3. We set a new high record! The TeraByte InfraRed Delivery (TBIRD) payload – also demonstrating laser communications like ILLUMA-T and LCRD – downlinked 4.8 terabytes of data at 200 Gbps in a single 5-minute pass. This is the highest data rate ever achieved by laser communications technology. To put it in perspective a single terabyte is the equivalent of about 500 hours of high-definition video.
A 34-meter (112-foot) wide antenna at Canberra Deep Space Communications Complex near Canberra, Australia.
4. This year we celebrated the Deep Space Network’s 60th anniversary. This international array of antennas located at three complexes in California, Spain, and Australia allow us to communicate with spacecraft at the Moon and beyond. Learn more about the Deep Space Network’s legacy and future advancements.
An illustration of the LunaNet architecture. LunaNet will bring internet-like services to the Moon.
5. We are bringing humans to the Moon with Artemis missions. During expeditions, astronauts exploring the surface are going to need internet-like capabilities to talk to mission control, understand their routes, and ensure overall safety. The space comm and nav group is working with international partners and commercial companies to develop LunaNet, and in 2023, the team released Draft LunaNet Specification Version 5, furthering development.
The High-Rate Delay Tolerant Networking node launched to the International Space Station in November and will act as a high-speed path for data.
6. In addition to laser communications, ILLUMA-T on the International Space Station is also demonstrating high-rate delay/disruption tolerant networking (HDTN). The networking node is showcasing a high-speed data path and a store-and-forward technique. HDTN ensures data reaches its final destination and isn’t lost on its path due to a disruption or delay, which are frequent in the space environment.
The Communications Services Project (CSP) partners with commercial industry to provide networking options for future spaceflight missions.
7. The space comm and nav team is embracing the growing aerospace industry by partnering with commercial companies to provide multiple networking options for science and exploration missions. Throughout 2023, our commercialization groups engaged with over 110 companies through events, one-on-one meetings, forums, conferences, and more. Over the next decade, NASA plans to transition near-Earth services from government assets to commercial infrastructure.

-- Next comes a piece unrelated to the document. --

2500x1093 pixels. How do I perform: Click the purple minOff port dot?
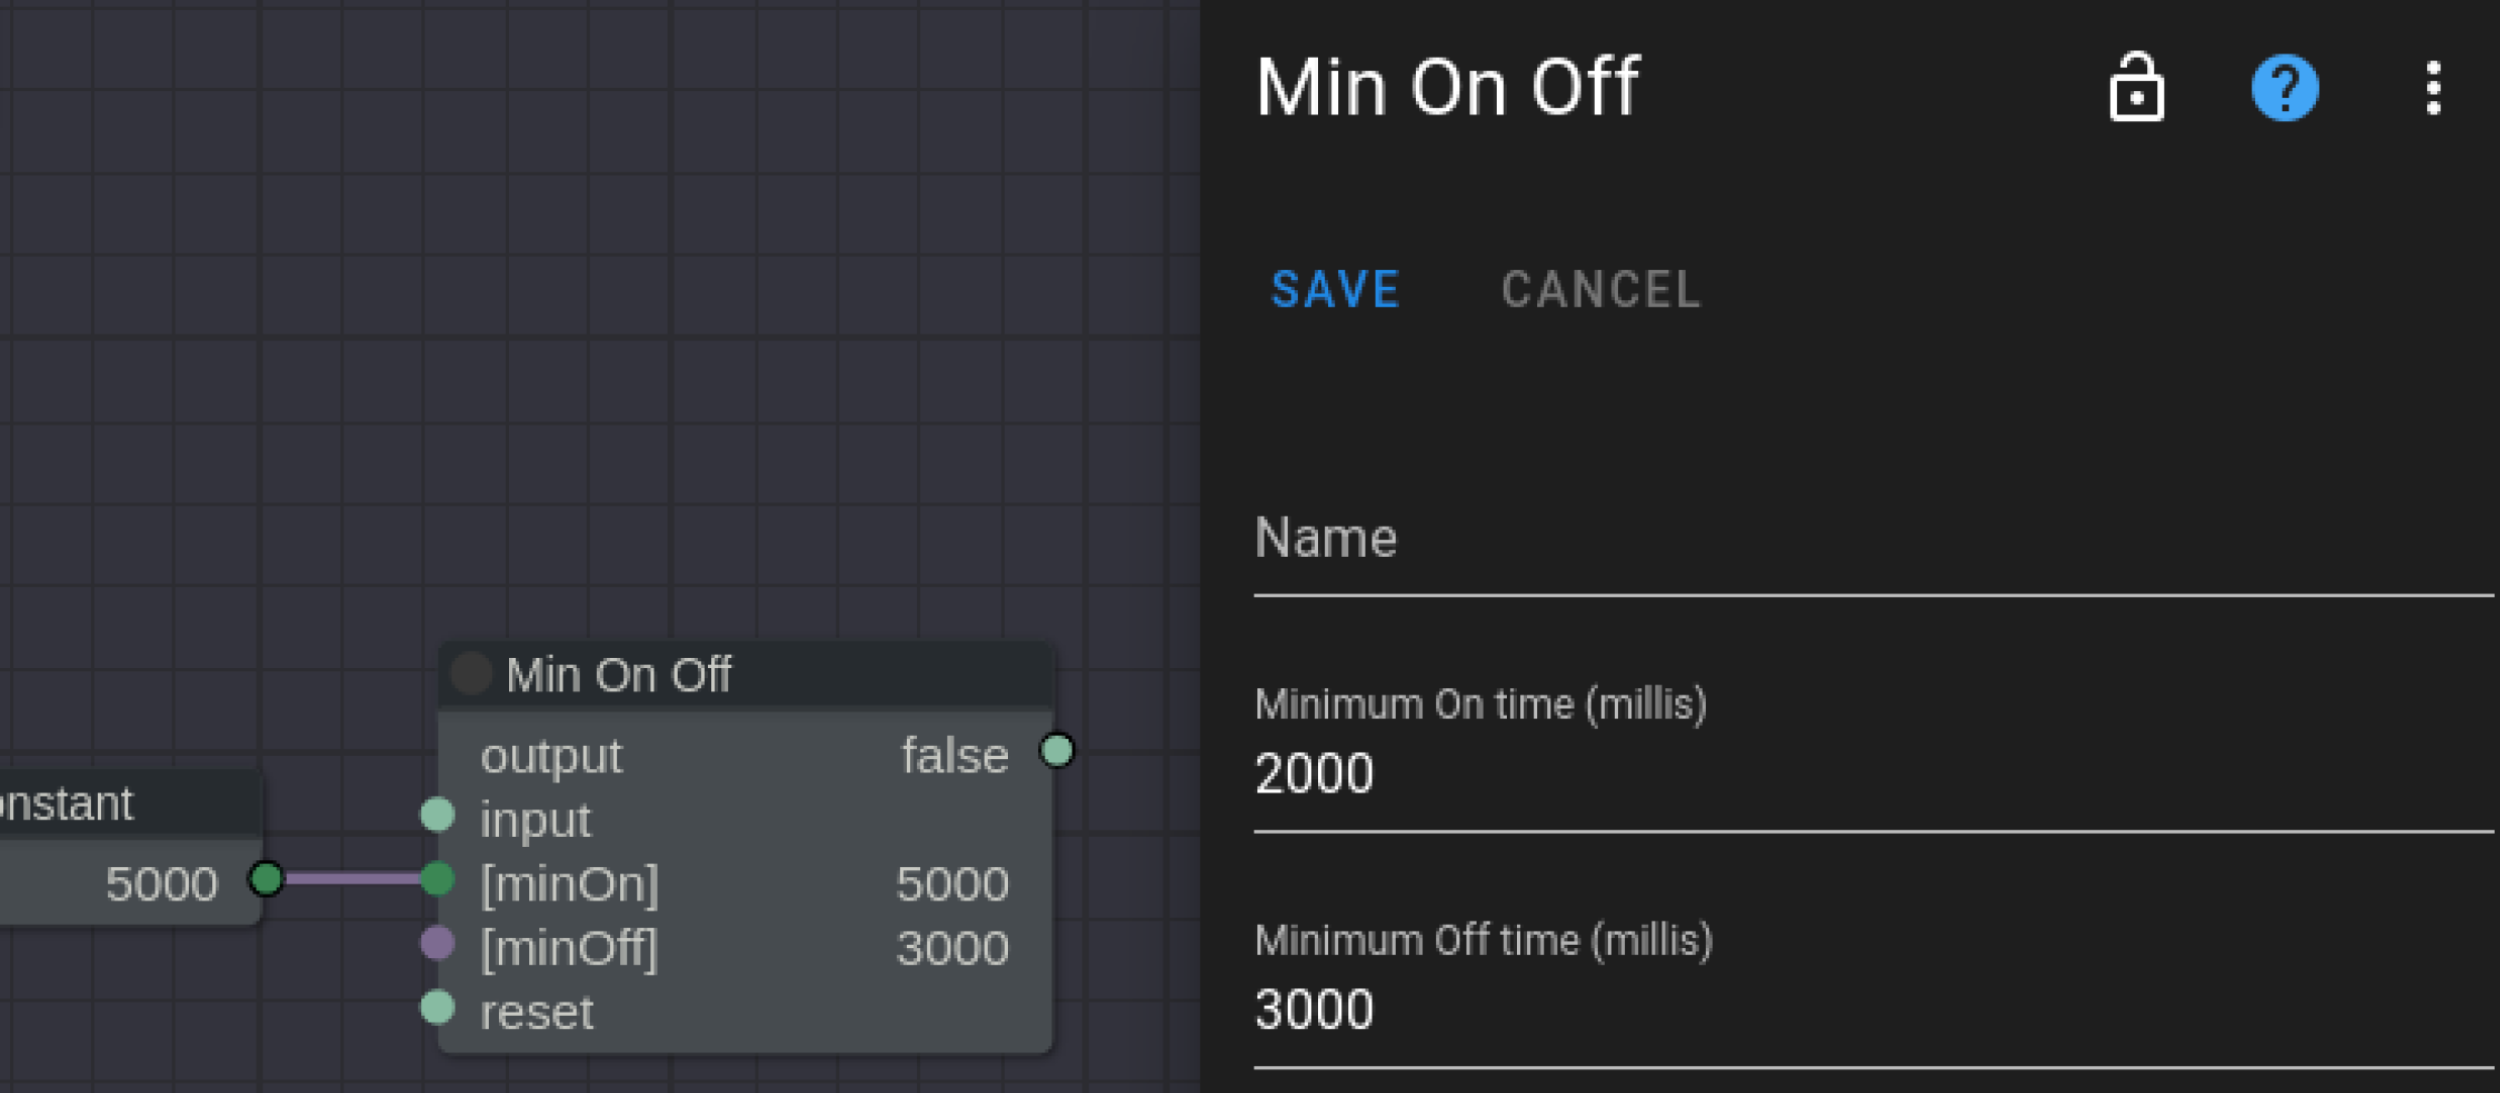[x=437, y=943]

Middle and high school students solve a coding experiment during NASA's Office of STEM Engagement App Development Challenge.

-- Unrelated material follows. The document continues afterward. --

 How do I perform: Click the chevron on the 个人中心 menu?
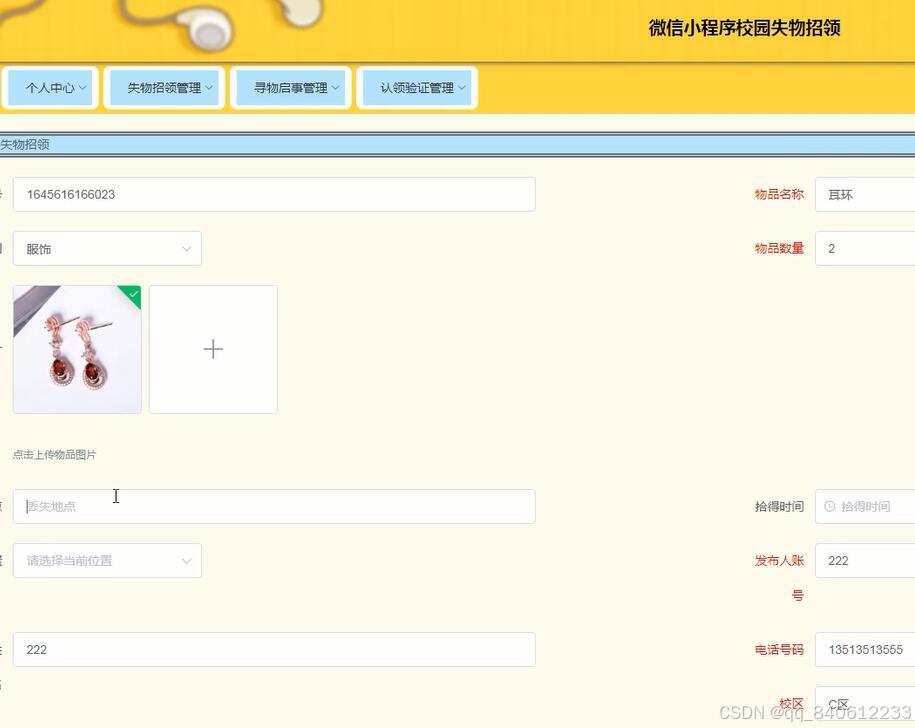(x=80, y=87)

8. Every year, NASA’s Office of STEM Engagement sponsors the App Development Challenge, wherein middle and high school students must solve a coding challenge. This year, student groups coded an application to visualize the Moon’s South Pole region and display information for navigating the Moon’s surface. Our space communications and navigation experts judged and interviewed students about their projects and the top teams visited NASA’s Johnson Space Center in Houston!
A SpaceX Falcon 9 rocket soars upward after liftoff at the pad at 3:27 a.m. EDT on Saturday, Aug. 26, from Kennedy Space Center’s Launch Complex 39A in Florida carrying NASA’s SpaceX Crew-7 crew members to the International Space Station. Aboard SpaceX’s Dragon spacecraft are NASA astronaut Jasmin Moghbeli, ESA (European Space Agency) astronaut Andreas Mogensen, JAXA (Japan Aerospace Exploration Agency) astronaut Satoshi Furukawa, and Roscosmos cosmonaut Konstantin Borisov.

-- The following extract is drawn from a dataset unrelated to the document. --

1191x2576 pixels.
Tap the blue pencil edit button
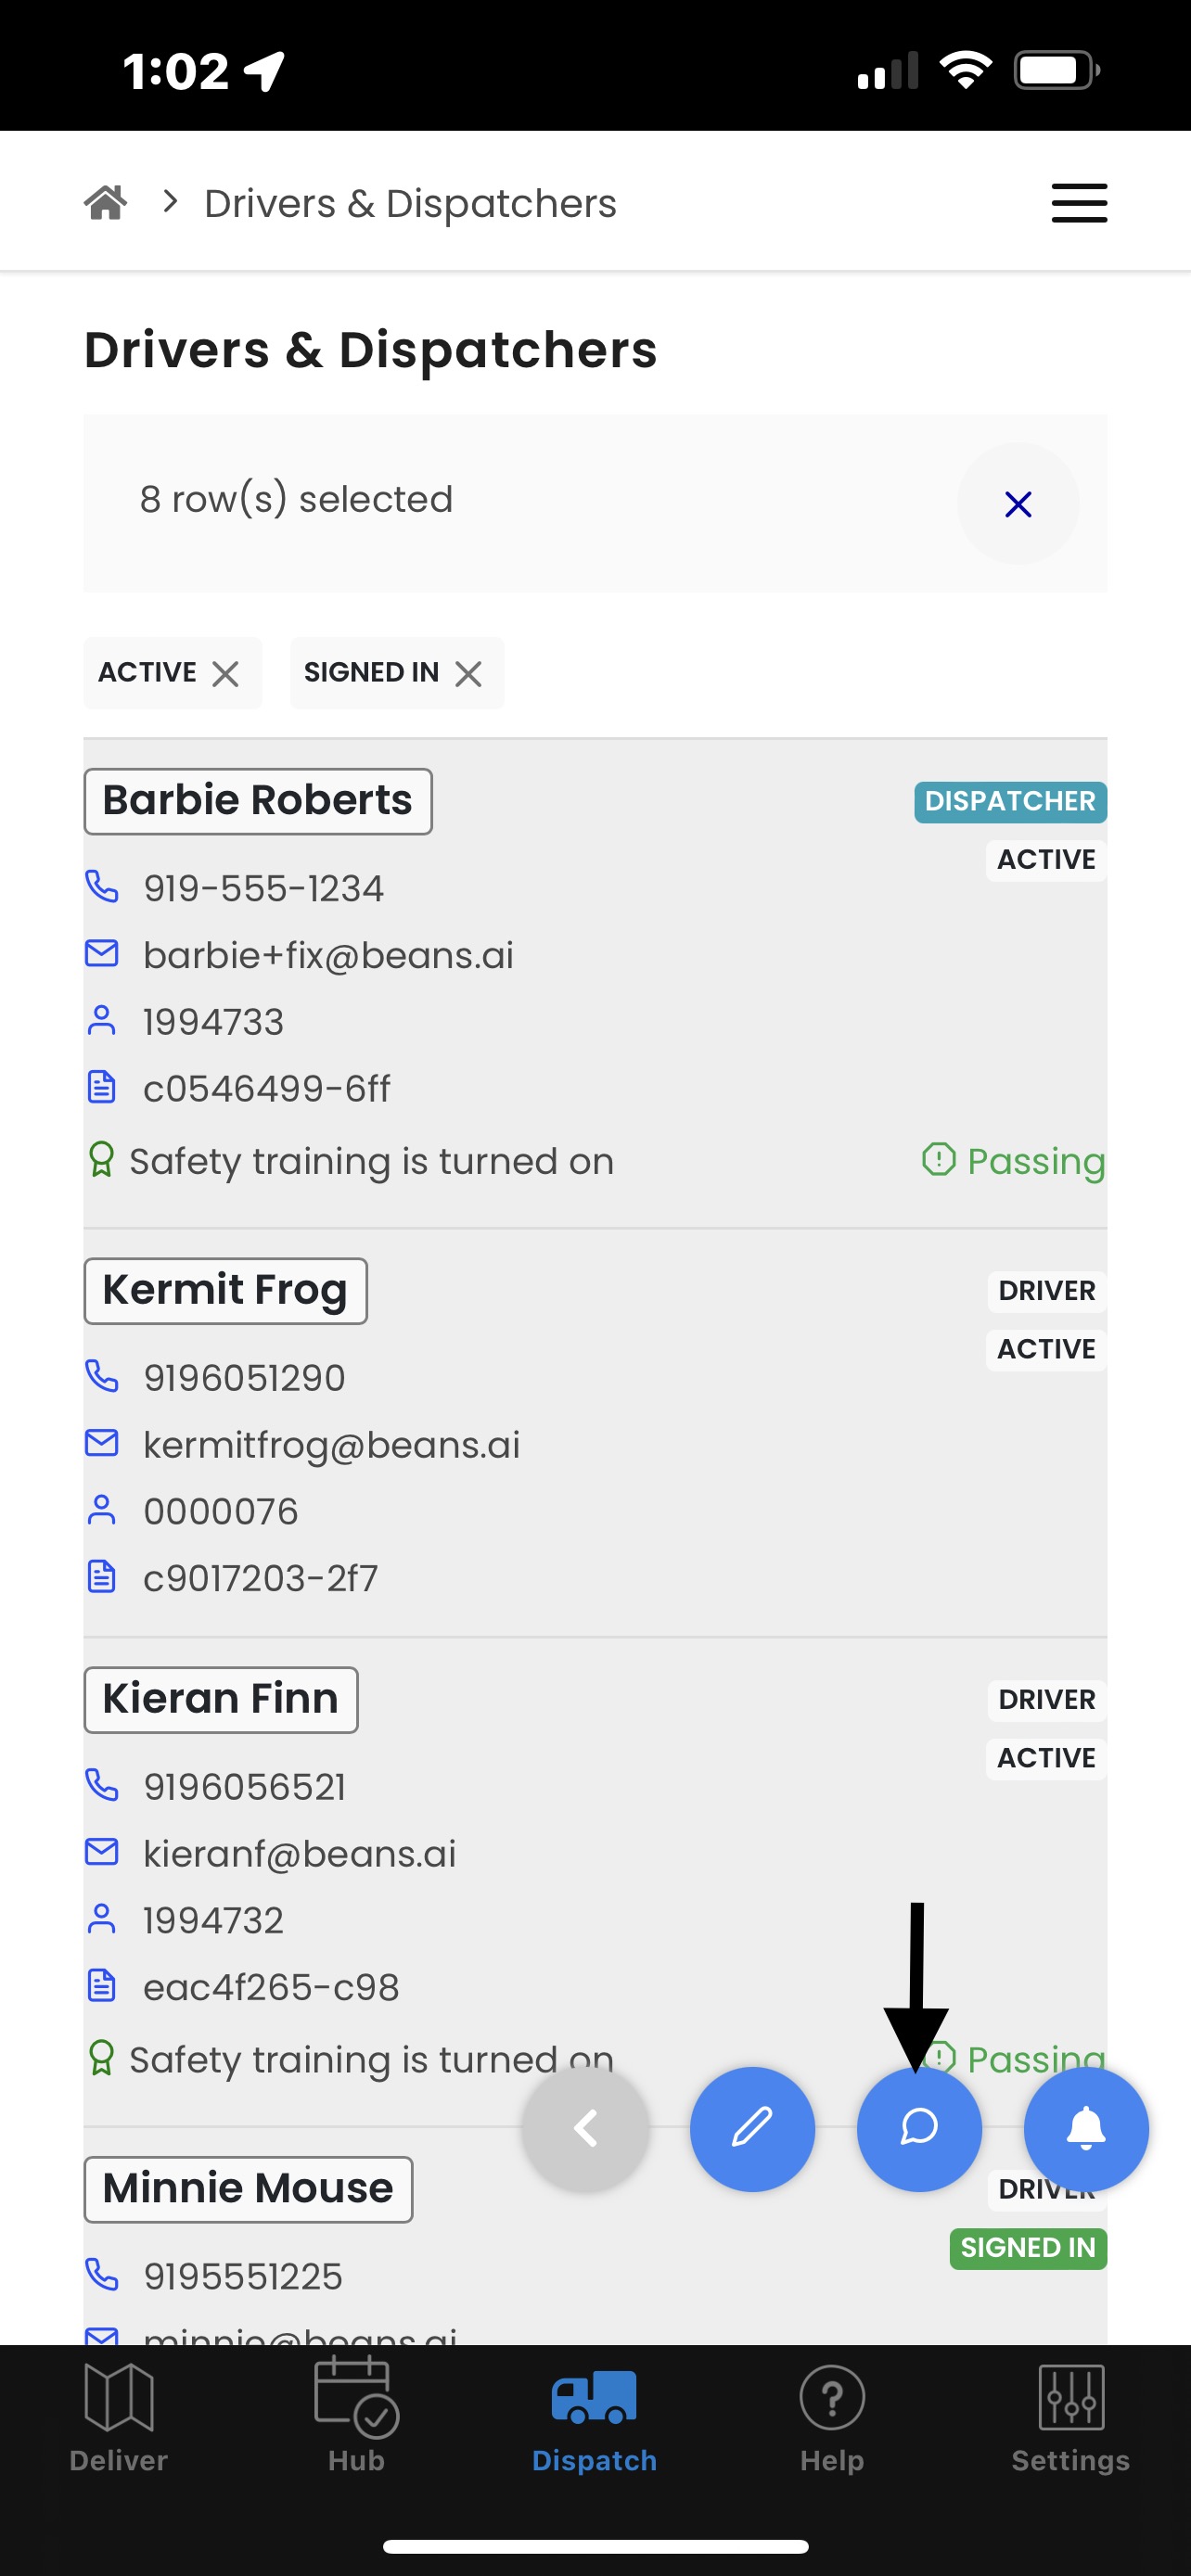click(752, 2128)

9. The Near Space Network supported 19 launches in 2023! Launches included Commercial Crew flights to the International Space Station, science mission launches like XRISM and the SuperBIT balloon, and many more. Once in orbit, these satellites use Near Space Network antennas and relays to send their critical data to Earth. In 2023, the Near Space Network provided over 10 million minutes of communications support to missions in space.